[Material provided — start]

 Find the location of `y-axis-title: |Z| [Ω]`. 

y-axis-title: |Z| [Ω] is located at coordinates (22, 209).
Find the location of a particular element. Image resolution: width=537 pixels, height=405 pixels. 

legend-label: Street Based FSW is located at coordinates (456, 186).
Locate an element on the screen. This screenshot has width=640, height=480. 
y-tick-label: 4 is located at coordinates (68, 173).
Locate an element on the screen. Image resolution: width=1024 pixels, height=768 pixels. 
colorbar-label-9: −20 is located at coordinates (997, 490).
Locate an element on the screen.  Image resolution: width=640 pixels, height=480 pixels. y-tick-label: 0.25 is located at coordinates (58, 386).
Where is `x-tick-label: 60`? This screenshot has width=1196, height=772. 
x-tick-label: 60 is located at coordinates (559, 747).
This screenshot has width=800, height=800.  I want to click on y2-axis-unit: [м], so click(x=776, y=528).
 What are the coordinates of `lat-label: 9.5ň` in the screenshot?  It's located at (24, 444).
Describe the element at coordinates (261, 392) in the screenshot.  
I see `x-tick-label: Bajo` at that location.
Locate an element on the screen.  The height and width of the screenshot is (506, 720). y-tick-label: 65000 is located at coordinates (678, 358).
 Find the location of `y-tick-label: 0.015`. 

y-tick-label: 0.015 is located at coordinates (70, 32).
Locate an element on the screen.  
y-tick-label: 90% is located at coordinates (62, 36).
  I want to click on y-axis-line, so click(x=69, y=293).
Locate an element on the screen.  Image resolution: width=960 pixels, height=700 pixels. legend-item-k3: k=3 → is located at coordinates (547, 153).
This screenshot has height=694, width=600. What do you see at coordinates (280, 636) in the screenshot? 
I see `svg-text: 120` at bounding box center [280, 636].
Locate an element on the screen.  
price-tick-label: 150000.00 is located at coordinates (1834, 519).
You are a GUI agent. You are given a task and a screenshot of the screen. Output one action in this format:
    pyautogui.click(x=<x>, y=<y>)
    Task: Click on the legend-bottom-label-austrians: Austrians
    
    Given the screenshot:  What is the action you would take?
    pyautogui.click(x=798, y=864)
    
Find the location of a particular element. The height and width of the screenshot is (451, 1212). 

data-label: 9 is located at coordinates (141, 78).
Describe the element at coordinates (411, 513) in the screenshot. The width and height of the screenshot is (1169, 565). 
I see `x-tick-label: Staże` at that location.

[Material provided — finish]

- _Problem description_: Reproduce the listing above, substituting "Point out an element on the screen" for every occurrence of "Locate an element on the screen" and leaving everything else unchanged.

- _The completed task_:
 Find the location of `y-axis-title: |Z| [Ω]`. 

y-axis-title: |Z| [Ω] is located at coordinates (22, 209).
Find the location of a particular element. Image resolution: width=537 pixels, height=405 pixels. 

legend-label: Street Based FSW is located at coordinates (456, 186).
Point out an element on the screen. This screenshot has width=640, height=480. 
y-tick-label: 4 is located at coordinates (68, 173).
Point out an element on the screen. Image resolution: width=1024 pixels, height=768 pixels. 
colorbar-label-9: −20 is located at coordinates (997, 490).
Point out an element on the screen.  Image resolution: width=640 pixels, height=480 pixels. y-tick-label: 0.25 is located at coordinates (58, 386).
Where is `x-tick-label: 60`? This screenshot has width=1196, height=772. 
x-tick-label: 60 is located at coordinates (559, 747).
This screenshot has width=800, height=800.  I want to click on y2-axis-unit: [м], so click(x=776, y=528).
 What are the coordinates of `lat-label: 9.5ň` in the screenshot?  It's located at (24, 444).
Describe the element at coordinates (261, 392) in the screenshot.  
I see `x-tick-label: Bajo` at that location.
Point out an element on the screen.  The height and width of the screenshot is (506, 720). y-tick-label: 65000 is located at coordinates (678, 358).
 Find the location of `y-tick-label: 0.015`. 

y-tick-label: 0.015 is located at coordinates (70, 32).
Point out an element on the screen.  
y-tick-label: 90% is located at coordinates (62, 36).
  I want to click on y-axis-line, so click(x=69, y=293).
Point out an element on the screen.  Image resolution: width=960 pixels, height=700 pixels. legend-item-k3: k=3 → is located at coordinates (547, 153).
This screenshot has height=694, width=600. What do you see at coordinates (280, 636) in the screenshot? 
I see `svg-text: 120` at bounding box center [280, 636].
Point out an element on the screen.  
price-tick-label: 150000.00 is located at coordinates (1834, 519).
You are a GUI agent. You are given a task and a screenshot of the screen. Output one action in this format:
    pyautogui.click(x=<x>, y=<y>)
    Task: Click on the legend-bottom-label-austrians: Austrians
    
    Given the screenshot:  What is the action you would take?
    pyautogui.click(x=798, y=864)
    
Find the location of a particular element. The height and width of the screenshot is (451, 1212). 

data-label: 9 is located at coordinates (141, 78).
Describe the element at coordinates (411, 513) in the screenshot. The width and height of the screenshot is (1169, 565). 
I see `x-tick-label: Staże` at that location.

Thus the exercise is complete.